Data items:
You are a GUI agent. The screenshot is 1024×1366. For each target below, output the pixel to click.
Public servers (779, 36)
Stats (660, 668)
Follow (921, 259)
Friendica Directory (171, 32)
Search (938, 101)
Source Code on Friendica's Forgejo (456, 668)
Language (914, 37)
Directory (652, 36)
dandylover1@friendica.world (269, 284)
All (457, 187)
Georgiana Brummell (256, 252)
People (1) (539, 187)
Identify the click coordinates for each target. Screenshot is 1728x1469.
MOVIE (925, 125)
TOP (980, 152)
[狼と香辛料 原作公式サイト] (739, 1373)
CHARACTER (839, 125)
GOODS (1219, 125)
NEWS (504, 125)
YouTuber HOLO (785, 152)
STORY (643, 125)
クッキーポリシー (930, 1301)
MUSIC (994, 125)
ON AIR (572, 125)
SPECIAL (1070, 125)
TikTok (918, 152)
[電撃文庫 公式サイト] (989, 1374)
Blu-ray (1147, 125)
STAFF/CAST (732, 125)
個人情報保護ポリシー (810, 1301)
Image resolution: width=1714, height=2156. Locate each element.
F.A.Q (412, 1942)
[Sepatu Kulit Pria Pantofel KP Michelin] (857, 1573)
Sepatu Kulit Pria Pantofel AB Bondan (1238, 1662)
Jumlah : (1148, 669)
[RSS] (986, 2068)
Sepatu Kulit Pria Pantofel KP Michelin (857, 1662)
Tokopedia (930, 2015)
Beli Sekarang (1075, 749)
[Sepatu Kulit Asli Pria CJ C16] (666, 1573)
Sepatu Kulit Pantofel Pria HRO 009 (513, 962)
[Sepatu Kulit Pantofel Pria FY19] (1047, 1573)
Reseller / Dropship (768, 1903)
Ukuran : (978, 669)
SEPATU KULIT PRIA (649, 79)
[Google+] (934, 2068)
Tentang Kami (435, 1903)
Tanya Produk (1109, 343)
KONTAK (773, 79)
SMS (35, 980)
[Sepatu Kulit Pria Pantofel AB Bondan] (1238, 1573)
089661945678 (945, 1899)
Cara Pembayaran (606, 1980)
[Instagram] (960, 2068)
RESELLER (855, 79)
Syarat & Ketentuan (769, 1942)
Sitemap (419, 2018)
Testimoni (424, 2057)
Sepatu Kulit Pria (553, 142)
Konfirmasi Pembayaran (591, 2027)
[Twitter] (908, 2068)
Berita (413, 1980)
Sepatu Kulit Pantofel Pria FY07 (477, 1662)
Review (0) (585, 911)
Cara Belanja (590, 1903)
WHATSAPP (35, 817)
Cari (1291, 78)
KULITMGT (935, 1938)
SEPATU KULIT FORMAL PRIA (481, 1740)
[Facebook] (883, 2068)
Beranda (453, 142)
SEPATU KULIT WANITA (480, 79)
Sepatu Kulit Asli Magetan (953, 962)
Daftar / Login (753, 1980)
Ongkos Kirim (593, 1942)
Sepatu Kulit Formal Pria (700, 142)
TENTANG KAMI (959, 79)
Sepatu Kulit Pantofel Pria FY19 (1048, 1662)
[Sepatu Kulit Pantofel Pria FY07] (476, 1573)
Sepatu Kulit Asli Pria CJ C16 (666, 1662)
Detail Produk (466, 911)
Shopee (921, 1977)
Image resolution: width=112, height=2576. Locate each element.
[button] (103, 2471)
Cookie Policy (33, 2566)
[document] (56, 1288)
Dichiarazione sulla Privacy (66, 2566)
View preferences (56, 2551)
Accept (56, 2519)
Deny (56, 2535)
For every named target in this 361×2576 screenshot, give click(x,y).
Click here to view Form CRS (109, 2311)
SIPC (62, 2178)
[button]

Your objective:
What is needed is an exact copy of the lines above, from the one containing "STORY (643, 125)" through the one containing "Sepatu Kulit Asli Pria CJ C16 (666, 1662)", with nothing added.

Solution to this exercise:
STORY (643, 125)
クッキーポリシー (930, 1301)
MUSIC (994, 125)
ON AIR (572, 125)
SPECIAL (1070, 125)
TikTok (918, 152)
[電撃文庫 公式サイト] (989, 1374)
Blu-ray (1147, 125)
STAFF/CAST (732, 125)
個人情報保護ポリシー (810, 1301)
Image resolution: width=1714, height=2156. Locate each element.
F.A.Q (412, 1942)
[Sepatu Kulit Pria Pantofel KP Michelin] (857, 1573)
Sepatu Kulit Pria Pantofel AB Bondan (1238, 1662)
Jumlah : (1148, 669)
[RSS] (986, 2068)
Sepatu Kulit Pria Pantofel KP Michelin (857, 1662)
Tokopedia (930, 2015)
Beli Sekarang (1075, 749)
[Sepatu Kulit Asli Pria CJ C16] (666, 1573)
Sepatu Kulit Pantofel Pria HRO 009 (513, 962)
[Sepatu Kulit Pantofel Pria FY19] (1047, 1573)
Reseller / Dropship (768, 1903)
Ukuran : (978, 669)
SEPATU KULIT PRIA (649, 79)
[Google+] (934, 2068)
Tentang Kami (435, 1903)
Tanya Produk (1109, 343)
KONTAK (773, 79)
SMS (35, 980)
[Sepatu Kulit Pria Pantofel AB Bondan] (1238, 1573)
089661945678 (945, 1899)
Cara Pembayaran (606, 1980)
[Instagram] (960, 2068)
RESELLER (855, 79)
Syarat & Ketentuan (769, 1942)
Sitemap (419, 2018)
Testimoni (424, 2057)
Sepatu Kulit Pria (553, 142)
Konfirmasi Pembayaran (591, 2027)
[Twitter] (908, 2068)
Berita (413, 1980)
Sepatu Kulit Pantofel Pria FY07 (477, 1662)
Review (0) (585, 911)
Cara Belanja (590, 1903)
WHATSAPP (35, 817)
Cari (1291, 78)
KULITMGT (935, 1938)
SEPATU KULIT FORMAL PRIA (481, 1740)
[Facebook] (883, 2068)
Beranda (453, 142)
SEPATU KULIT WANITA (480, 79)
Sepatu Kulit Asli Magetan (953, 962)
Daftar / Login (753, 1980)
Ongkos Kirim (593, 1942)
Sepatu Kulit Formal Pria (700, 142)
TENTANG KAMI (959, 79)
Sepatu Kulit Pantofel Pria FY19 (1048, 1662)
[Sepatu Kulit Pantofel Pria FY07] (476, 1573)
Sepatu Kulit Asli Pria CJ C16 (666, 1662)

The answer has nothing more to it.